ECCO contains 33 million pages, over 180,000 titles, making up 200,000 volumes. It is a full-text searchable database and is based on the English Short-Title Catalogue.
The newspapers and pamphlets collected by Reverend Charles Burney (1757–1817) are the largest single collection of 17th and 18th century English news publishing. Most material is from London, but there are also English provincial, Irish and Scottish papers, and a few examples from America, Europe and India. Titles include the Daily Courant (1702–1735) and the London Gazette (1666–1792).
You can find out more about the Burney collection from the British Library website.
This resource contains the digitised content of 49 influential national and regional newspapers from the 19th century. Titles include the Daily News (1846–1900), the Morning Chronicle (1801–1865), the Graphic (1870–1900) and the Liverpool Mercury (1811–1900).
The British Library also hosts its own version of the database, which is free to search but pay-per-view for articles. The website has some good topical articles, and also offers the entire runs of the Graphic and the Penny Illustrated News on open access.
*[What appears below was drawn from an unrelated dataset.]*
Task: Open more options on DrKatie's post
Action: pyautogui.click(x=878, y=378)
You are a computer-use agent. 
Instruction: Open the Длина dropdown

The Guardian/Observer Digital Archive contains more than 200 years of reporting from the Manchester Guardian (1821–1959), Guardian (1959–2003), and Observer (1791–2003) newspapers. There are a variety of search options, and you can view articles in PDF.
The Times Digital Archive contains more than 7 million articles from The Times newspaper from 1785 to 1985. There are a variety of search options, and you can view articles and pages in either text or facsimile image.
With its debut in 1842 the Illustrated London News became the world's first illustrated weekly newspaper, sparking a revolution in journalism and news reporting. The publication presented a vivid picture of British and world events – including news of war, disasters, royalty, social affairs, the arts and science. Containing over 260,000 full colour pages, fully searchable and browseable, the ILN Historical Archive 1842–2003 provides users with unprecedented access to the entire run of this unique historical record.